The escape plan was apparently foiled at the last moment after the grill doors of four cells had nearly been sawn through.
This, correctional services said, necessitated moving Okah and the other prisoners involved in the alleged escape bid.
They said they regarded Okah as a high-security risk prisoner.
Okah, who is serving 24 years for 13 counts of terrorism, was sent to New Lock Prison after he allegedly tried to escape from Joburg’s Leeuwkop Prison in February with Jaco Steyn, the notorious Sunday rapist, and several other inmates.
These details emerged this week in a failed urgent application brought before the Pretoria High Court by Okah’s wife Azuka and his lawyer Idemudia Uriesi.
The two claim he “disappeared” from New Lock Prison and they had no idea where he is.
Uriesi said he needed to consult with his client, but could not find him. He heard rumours that he had been taken to Kokstad, but could not confirm this.
Correctional services said this was untrue, as they had informed Uriesi where his client was and he was welcome to consult with him.
Uriesi, in a statement before court, asked that Okah immediately be returned to New Lock Prison.
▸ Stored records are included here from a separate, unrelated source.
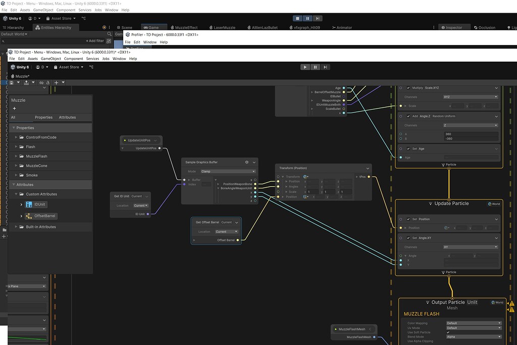Click the search icon in Entities Hierarchy
The image size is (517, 345).
(x=110, y=34)
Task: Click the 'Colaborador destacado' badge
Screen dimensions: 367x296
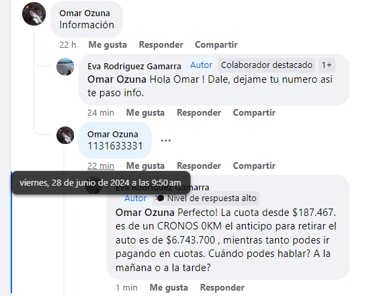Action: [267, 65]
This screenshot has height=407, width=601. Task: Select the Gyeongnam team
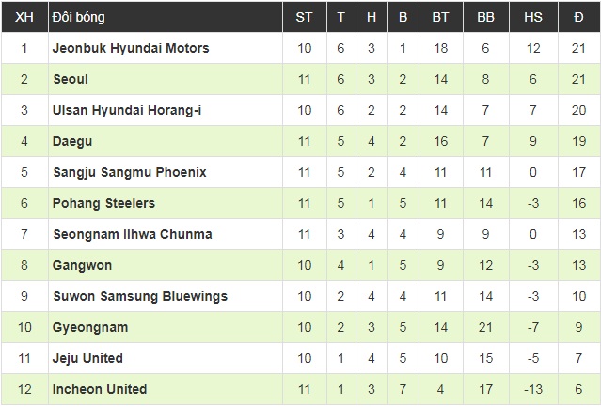click(90, 327)
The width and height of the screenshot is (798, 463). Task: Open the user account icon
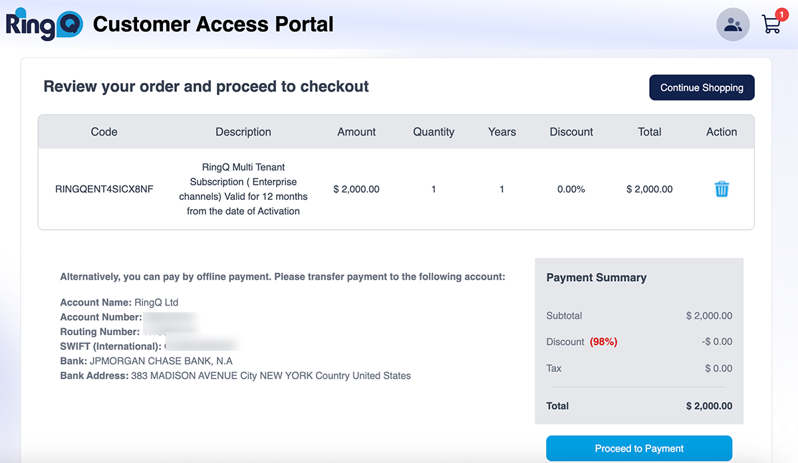point(733,25)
He said he was worried about his client’s mental and physical well-being.
Uriesi said he was simply taken to an undisclosed prison without him or Okah’s wife being informed.
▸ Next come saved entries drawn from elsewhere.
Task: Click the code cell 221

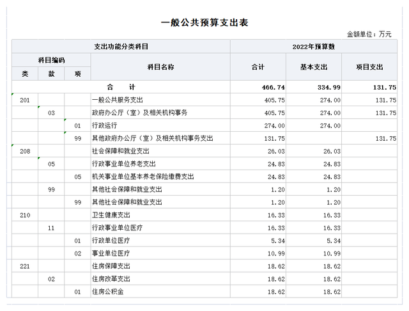Action: [25, 266]
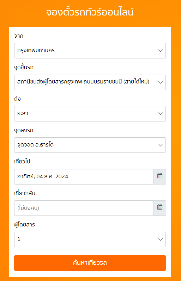The height and width of the screenshot is (281, 181).
Task: Open the จุดลงรถ drop-off point dropdown
Action: click(x=90, y=145)
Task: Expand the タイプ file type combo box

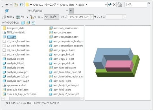Action: pos(81,17)

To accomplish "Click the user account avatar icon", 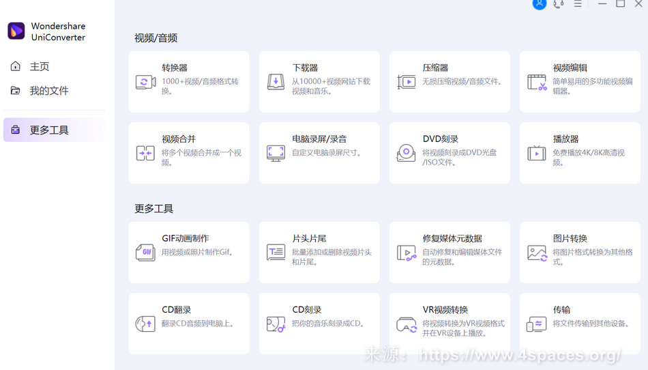I will pyautogui.click(x=540, y=4).
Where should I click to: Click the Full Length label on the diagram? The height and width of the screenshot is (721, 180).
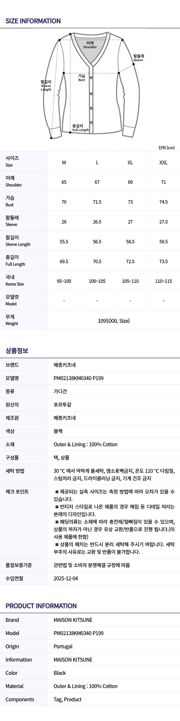[80, 128]
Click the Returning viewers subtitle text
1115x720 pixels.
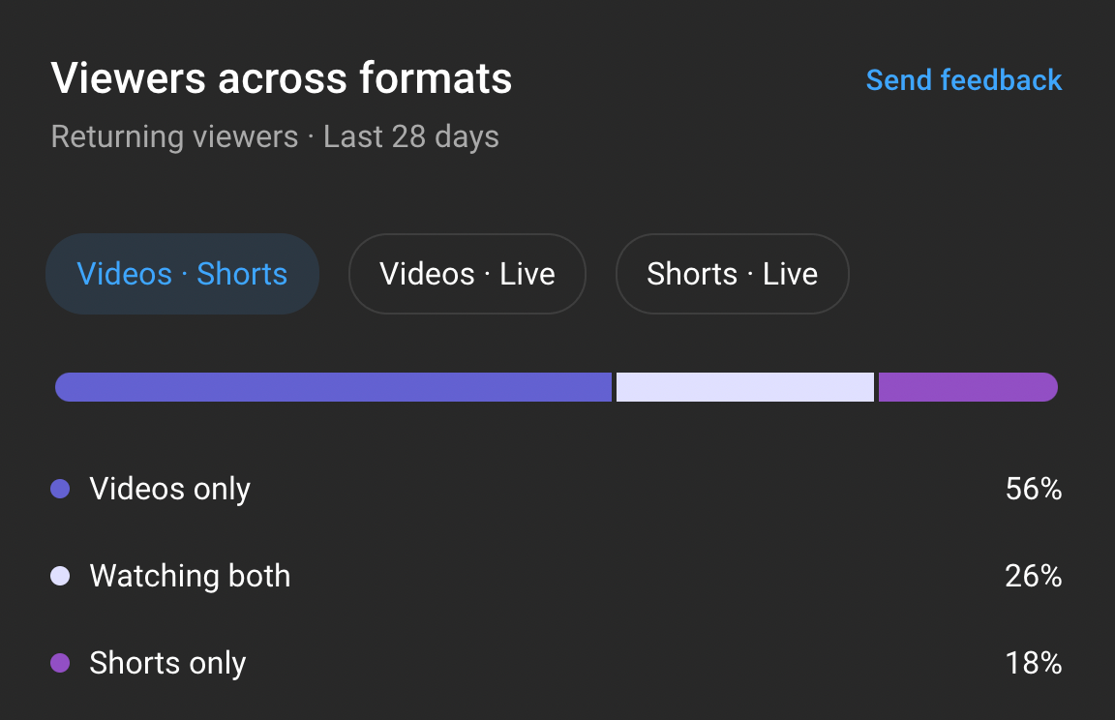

He said he needed to consult with him regarding his disciplinary hearings and his pending appeal against his 24-year sentence.
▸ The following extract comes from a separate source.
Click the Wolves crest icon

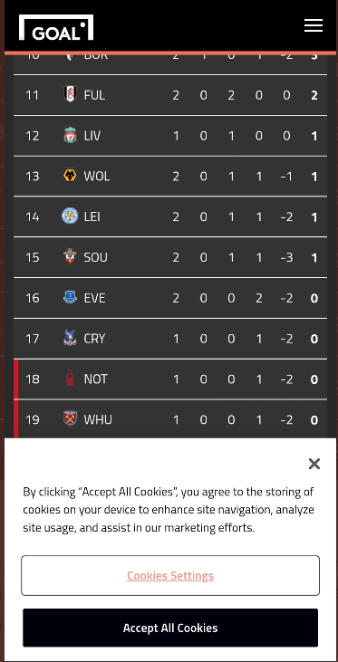[70, 176]
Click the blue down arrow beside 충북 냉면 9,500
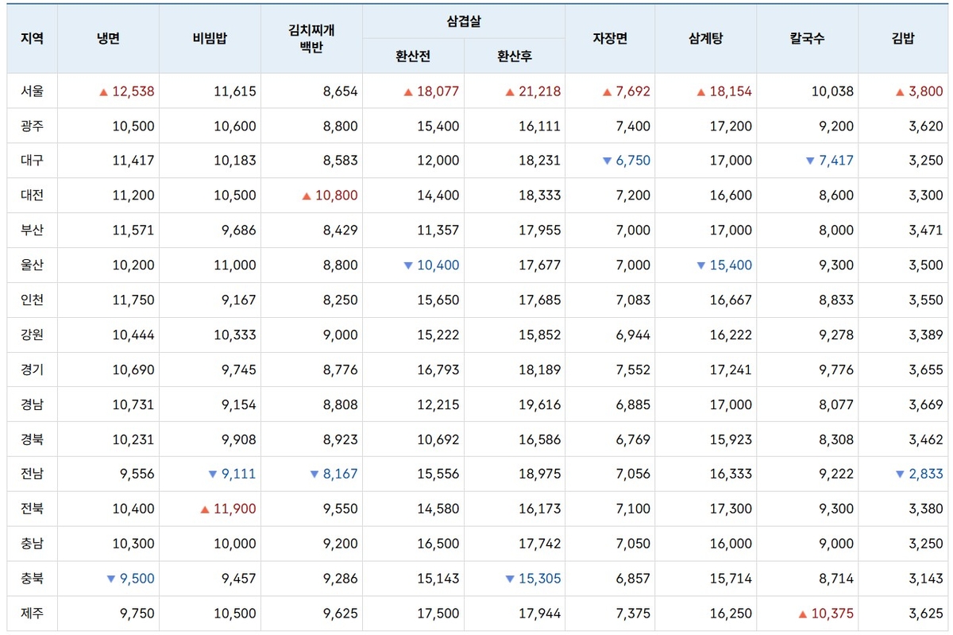This screenshot has height=635, width=953. [x=111, y=579]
Uriesi has in the past also approached the Johannesburg and the Pretoria high courts on several occasions regarding his client’s rights.
This was after Okah had been locked up in solitary confinement and was kept in leg-irons after alleged transgressions in prison.
All these applications failed on technical grounds.
The lawyer, in the latest application, which was dismissed by Judge Neil Tuchten, accused correctional services of malice and of having a hidden agenda for his client.
But the department’s director of legal services, Reuben Mbuli, said Okah was moved to Kokstad for security reasons, as information was received that he was again involved in a planned prison break.
He and other inmates were transferred from New Lock to Kokstad on March 13, when it was discovered that the bars in their cells were nearly sawn through.
Mbuli said that according to information from the other inmates, Okah was the brains and financier behind that planned escape.
He said the department was within its rights to move Okah and nobody had the right to question this.